** start of PROVIDED PASSAGE **

Brought to you by Michael and Brian - take a Talk Python course or get Brian's pytest book


Transcript #73: This podcast comes in any color you want, as long as it's black

Return to episode page view on github
Recorded on Wednesday, Apr 4, 2018.

00:00 Hello and welcome to Python Bytes, where we deliver Python news and headlines directly to your earbuds.

00:05 This is episode 73, recorded April 4th, 2018.

00:09 I'm Michael Kennedy.

00:10 And I'm Brian Okken.

00:11 And this episode is brought to you by Datadog.

00:13 Check them out at pythonbytes.fm/datadog.

00:16 I'll tell you more about them later.

00:17 Right now, I want to relive my math education, Brian, and my set theory and all these sorts of fun number theory things.

00:27 Right.

00:28 So there's an article called, I think I truncated it, set theory and Python tips and tricks.

00:35 Actually, that's one of the classes I loved.

00:38 I loved the discrete math class I had in college that was early in my computer science days to talk and learn about set theory.

00:45 And then you use it a lot.

00:47 It's a useful tool.

00:49 But there's a lot of people that come to Python that haven't taken that or really not sure what set theory is.

00:55 It's really not that complicated.

00:56 And this is a good introduction article on really what set theory is or some of the set theory concepts.

** end of PROVIDED PASSAGE **

- _TASKS TO CARRY OUT_
• 1. From the podcast transcript, list every field of study or math subject that the hosts name.
• 2. Answer these questions from the podcast transcript:
(a) What episode number is this?
(b) Which company sponsors the episode?
(c) What is the title of the article that is introduced?
• 3. Write the next part of the Python Bytes transcript, picking up after its last line.

** start of INFORMATION SUPPLIED **

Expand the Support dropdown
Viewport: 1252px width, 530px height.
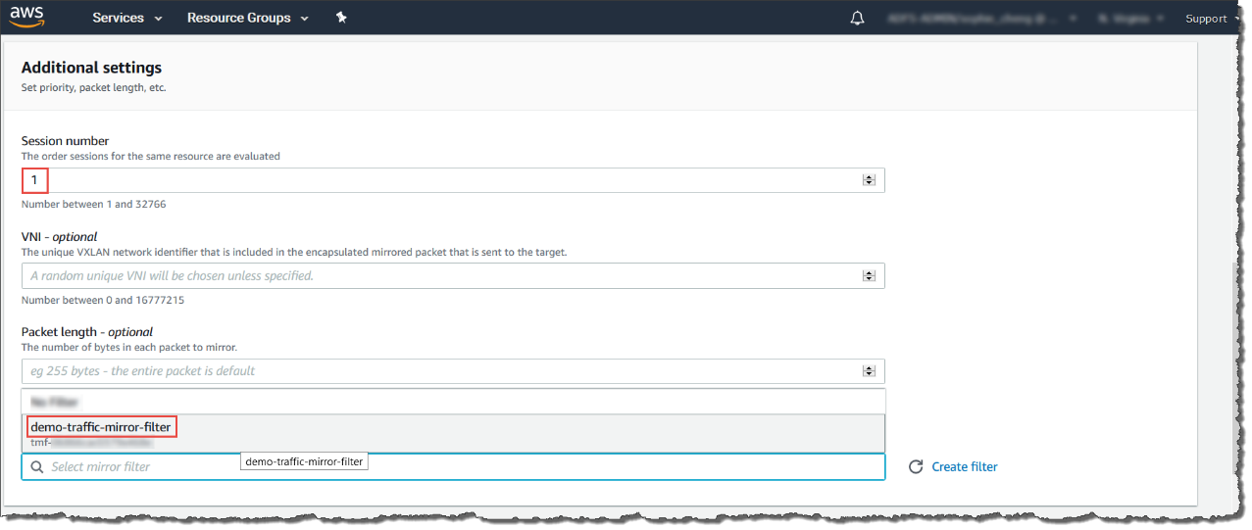tap(1210, 18)
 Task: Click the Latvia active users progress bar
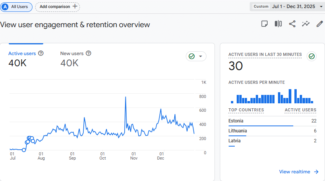(x=231, y=146)
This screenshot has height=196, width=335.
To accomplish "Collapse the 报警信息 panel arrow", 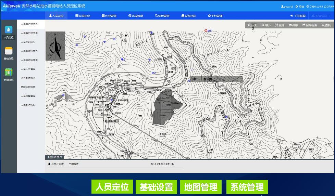I will point(61,157).
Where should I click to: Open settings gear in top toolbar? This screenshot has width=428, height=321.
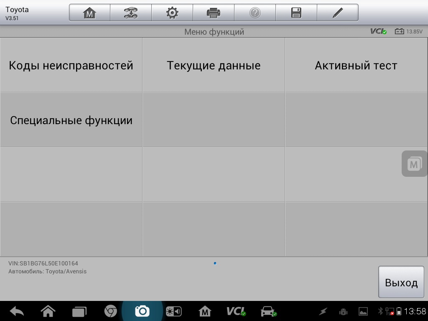pos(172,13)
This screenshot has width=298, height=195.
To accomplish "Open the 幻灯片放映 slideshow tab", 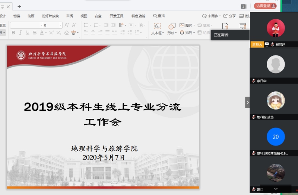I will [x=50, y=16].
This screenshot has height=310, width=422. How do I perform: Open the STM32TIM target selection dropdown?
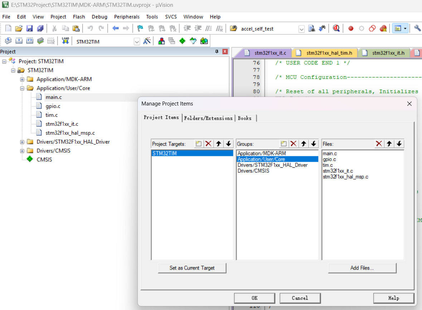(x=137, y=41)
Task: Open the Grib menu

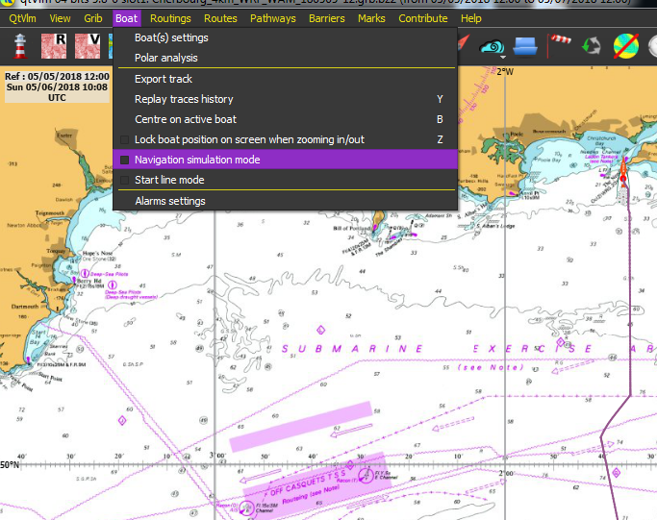Action: 93,18
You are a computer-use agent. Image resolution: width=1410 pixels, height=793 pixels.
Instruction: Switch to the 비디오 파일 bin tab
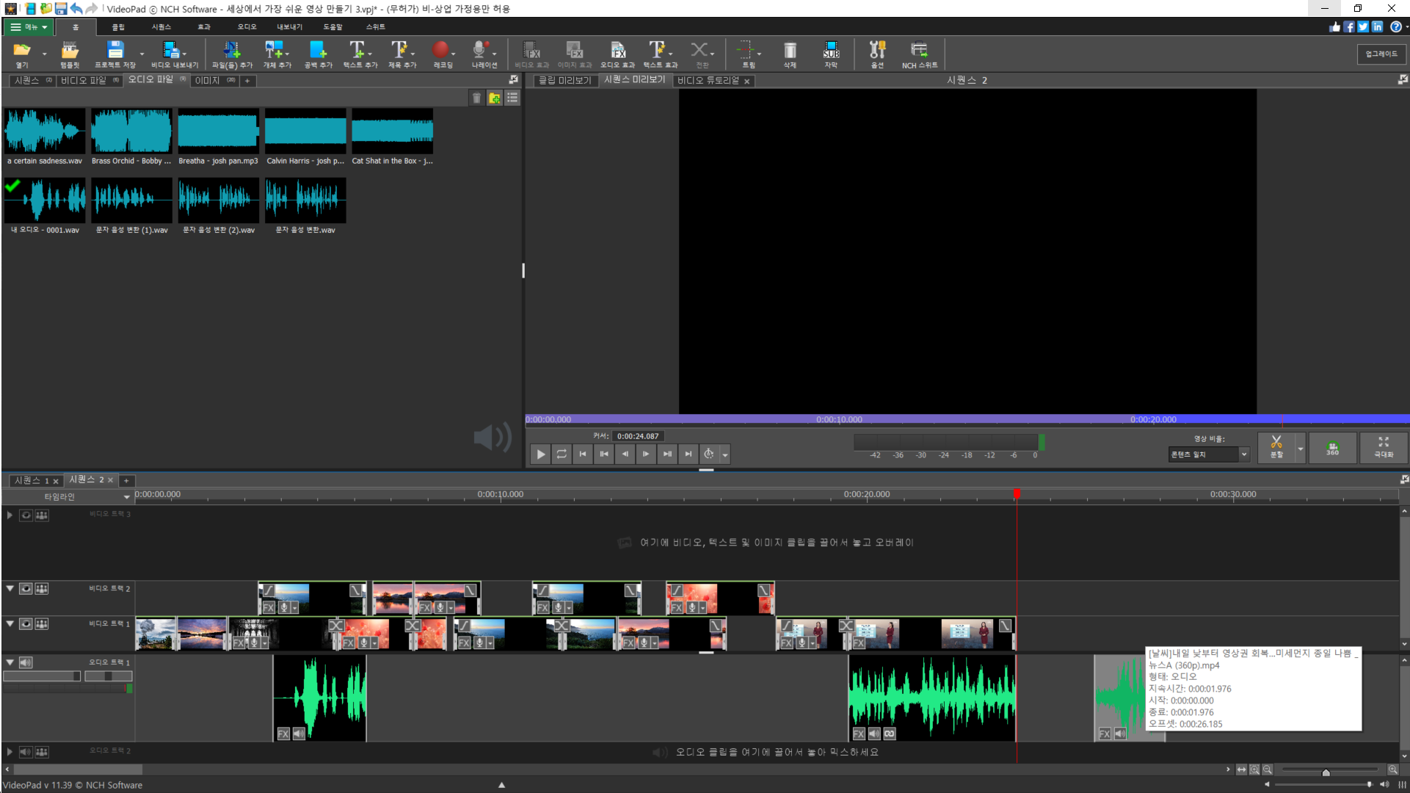click(84, 81)
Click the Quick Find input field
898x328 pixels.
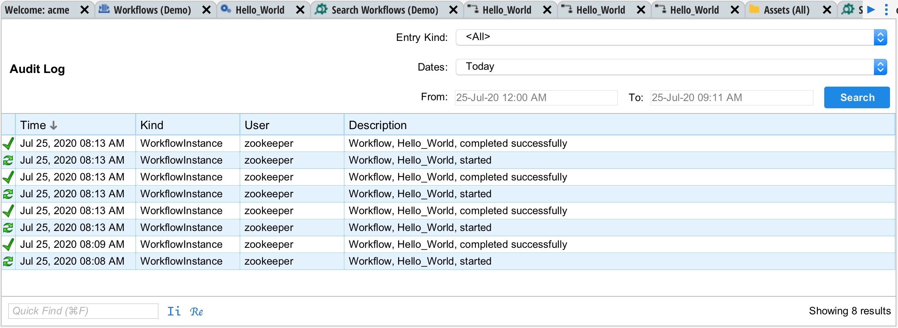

** end of INFORMATION SUPPLIED **

- _SET OF ANSWERS_
• 1.
math
set theory
number theory
discrete math
computer science

• 2.
(a) 73
(b) Datadog
(c) Set theory and Python tips and tricks

• 3.
01:02 And then how to do that in Python, including things like checking to see if something's in a set and unions and intersections and differences and things.

01:13 And it's just a lot of fun.

01:14 Yeah, I think this is awesome.

01:15 And this is one of those things where the right data structure can just make all the difference in terms of performance and simple code.

01:22 Right.

01:22 Like if you try to model this with lists, which you totally could do, then you're writing basically implementing.

01:29 Is this set contained within that set?

01:31 What is the intersection?

01:32 The actual performance of checking if something's in there, making sure you don't get duplicates, all that stuff.

01:38 It just falls apart.

01:39 But if you use sets, well, then it flies, right?

01:42 And anytime you need something distinct, all right, I want a distinct number of IDs or usernames or emails or whatever where there might be duplication, set.

01:52 It's all about the set.

01:52 Right.

01:53 And yeah, that's the thing to take away from if you're not familiar with sets.

01:57 Sets are a container that only have unique elements in it.

02:03 So if you're adding words, you're going through an article and you add words to a set.

02:08 If the word the is already in there, it's only going to be added once.

02:12 Right.

02:12 If you had a list that contained every word in order of a play or something, you threw it into a set, that would just give you all the words used distinctly.

02:21 Yeah.

02:21 It's simple data structure built into Python, and it's a good thing to know how to use.

02:26 Yeah, I love it.

02:27 And it's super, super fast for containment, a little bit like dictionaries in that sense.

02:30 So nice one.

02:31 I'm glad you found that.

02:32 The syntax for how to do math, set theory math, is not obvious.

02:38 It's not complicated, but it's something that's good to review so that you know what those are.

02:43 Yeah, very, very nice.

02:44 So the next thing that I want to talk about, in fact, you're going to notice a little bit of a trend this week, Brian.

02:51 I'm on some kind of rant on async programming this week.

02:54 So all three of my items have to do with async programming in one way or another.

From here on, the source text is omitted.